== What to do ==
The word "resolution" marks the lines you need; copy each of them from the data.
○ ○ ○
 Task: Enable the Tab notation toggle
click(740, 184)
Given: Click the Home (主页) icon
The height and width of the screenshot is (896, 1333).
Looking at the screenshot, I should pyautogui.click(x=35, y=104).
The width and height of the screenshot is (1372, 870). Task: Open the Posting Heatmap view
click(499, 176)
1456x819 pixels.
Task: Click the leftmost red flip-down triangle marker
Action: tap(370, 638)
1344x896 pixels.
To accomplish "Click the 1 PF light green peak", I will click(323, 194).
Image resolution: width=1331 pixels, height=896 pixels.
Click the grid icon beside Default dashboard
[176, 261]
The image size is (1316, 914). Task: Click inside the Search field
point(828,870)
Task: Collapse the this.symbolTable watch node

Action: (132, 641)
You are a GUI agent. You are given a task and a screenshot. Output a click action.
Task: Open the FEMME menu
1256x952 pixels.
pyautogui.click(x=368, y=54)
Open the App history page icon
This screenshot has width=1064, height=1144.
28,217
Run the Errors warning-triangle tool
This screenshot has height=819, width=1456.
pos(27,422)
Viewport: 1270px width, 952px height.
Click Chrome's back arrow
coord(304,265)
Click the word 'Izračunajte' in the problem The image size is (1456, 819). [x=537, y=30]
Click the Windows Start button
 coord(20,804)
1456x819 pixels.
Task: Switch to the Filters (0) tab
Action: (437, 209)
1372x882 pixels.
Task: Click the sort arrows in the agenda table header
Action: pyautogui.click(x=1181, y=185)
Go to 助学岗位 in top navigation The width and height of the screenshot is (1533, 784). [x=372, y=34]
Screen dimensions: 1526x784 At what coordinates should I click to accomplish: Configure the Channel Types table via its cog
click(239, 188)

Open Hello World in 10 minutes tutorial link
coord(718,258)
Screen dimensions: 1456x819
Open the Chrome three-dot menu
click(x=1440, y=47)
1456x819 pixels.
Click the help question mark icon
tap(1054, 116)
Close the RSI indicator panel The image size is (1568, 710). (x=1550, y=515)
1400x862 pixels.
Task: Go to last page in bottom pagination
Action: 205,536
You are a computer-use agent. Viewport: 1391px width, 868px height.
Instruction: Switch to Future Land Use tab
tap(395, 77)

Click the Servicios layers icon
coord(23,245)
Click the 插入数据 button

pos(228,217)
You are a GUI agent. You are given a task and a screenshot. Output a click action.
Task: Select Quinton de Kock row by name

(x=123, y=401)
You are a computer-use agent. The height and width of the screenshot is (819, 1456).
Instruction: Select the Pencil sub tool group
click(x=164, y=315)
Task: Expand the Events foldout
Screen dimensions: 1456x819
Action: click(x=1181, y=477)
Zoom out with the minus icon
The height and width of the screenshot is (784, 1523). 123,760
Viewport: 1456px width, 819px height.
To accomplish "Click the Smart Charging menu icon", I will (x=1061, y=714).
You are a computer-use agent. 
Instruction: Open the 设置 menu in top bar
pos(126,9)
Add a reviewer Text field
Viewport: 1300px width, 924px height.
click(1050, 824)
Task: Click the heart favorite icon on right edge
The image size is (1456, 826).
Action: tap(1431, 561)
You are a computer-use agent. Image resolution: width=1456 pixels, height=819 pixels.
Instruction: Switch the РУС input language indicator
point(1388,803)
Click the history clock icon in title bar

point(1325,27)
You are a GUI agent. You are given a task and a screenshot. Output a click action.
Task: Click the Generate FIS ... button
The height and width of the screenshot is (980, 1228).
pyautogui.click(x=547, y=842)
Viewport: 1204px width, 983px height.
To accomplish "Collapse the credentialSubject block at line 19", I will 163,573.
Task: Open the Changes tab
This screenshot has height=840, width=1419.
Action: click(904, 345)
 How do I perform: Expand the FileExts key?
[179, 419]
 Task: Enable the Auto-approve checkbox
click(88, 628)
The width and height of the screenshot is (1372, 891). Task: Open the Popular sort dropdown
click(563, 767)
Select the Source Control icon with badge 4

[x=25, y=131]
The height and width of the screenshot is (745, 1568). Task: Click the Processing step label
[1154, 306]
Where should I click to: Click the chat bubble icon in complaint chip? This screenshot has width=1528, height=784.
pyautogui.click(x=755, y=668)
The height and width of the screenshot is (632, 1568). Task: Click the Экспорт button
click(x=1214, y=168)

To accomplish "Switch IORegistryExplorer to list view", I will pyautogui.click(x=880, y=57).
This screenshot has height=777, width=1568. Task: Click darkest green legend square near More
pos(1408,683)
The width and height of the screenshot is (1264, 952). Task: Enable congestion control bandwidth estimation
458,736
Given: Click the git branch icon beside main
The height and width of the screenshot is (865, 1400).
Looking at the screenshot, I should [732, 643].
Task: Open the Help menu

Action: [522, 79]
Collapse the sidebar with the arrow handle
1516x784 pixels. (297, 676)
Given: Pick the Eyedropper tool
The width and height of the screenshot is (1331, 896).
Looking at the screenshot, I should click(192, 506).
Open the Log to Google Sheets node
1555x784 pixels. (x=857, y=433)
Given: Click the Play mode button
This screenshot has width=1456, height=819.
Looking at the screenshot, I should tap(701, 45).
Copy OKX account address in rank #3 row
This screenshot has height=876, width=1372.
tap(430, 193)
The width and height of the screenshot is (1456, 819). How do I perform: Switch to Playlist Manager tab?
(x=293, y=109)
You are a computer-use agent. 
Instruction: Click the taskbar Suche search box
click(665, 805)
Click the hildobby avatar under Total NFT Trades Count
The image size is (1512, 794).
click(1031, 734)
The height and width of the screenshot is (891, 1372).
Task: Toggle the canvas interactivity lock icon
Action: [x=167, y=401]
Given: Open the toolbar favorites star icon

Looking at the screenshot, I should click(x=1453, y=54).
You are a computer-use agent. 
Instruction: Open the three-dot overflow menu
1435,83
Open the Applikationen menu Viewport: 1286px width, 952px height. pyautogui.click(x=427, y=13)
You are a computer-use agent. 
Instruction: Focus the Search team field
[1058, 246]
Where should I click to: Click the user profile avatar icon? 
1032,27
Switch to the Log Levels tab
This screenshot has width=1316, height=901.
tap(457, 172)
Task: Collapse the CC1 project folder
○ ○ ○
== Solution to this exercise ==
Image resolution: width=1331 pixels, height=896 pixels.
You are a computer-use agent. Image resolution: width=1456 pixels, height=819 pixels.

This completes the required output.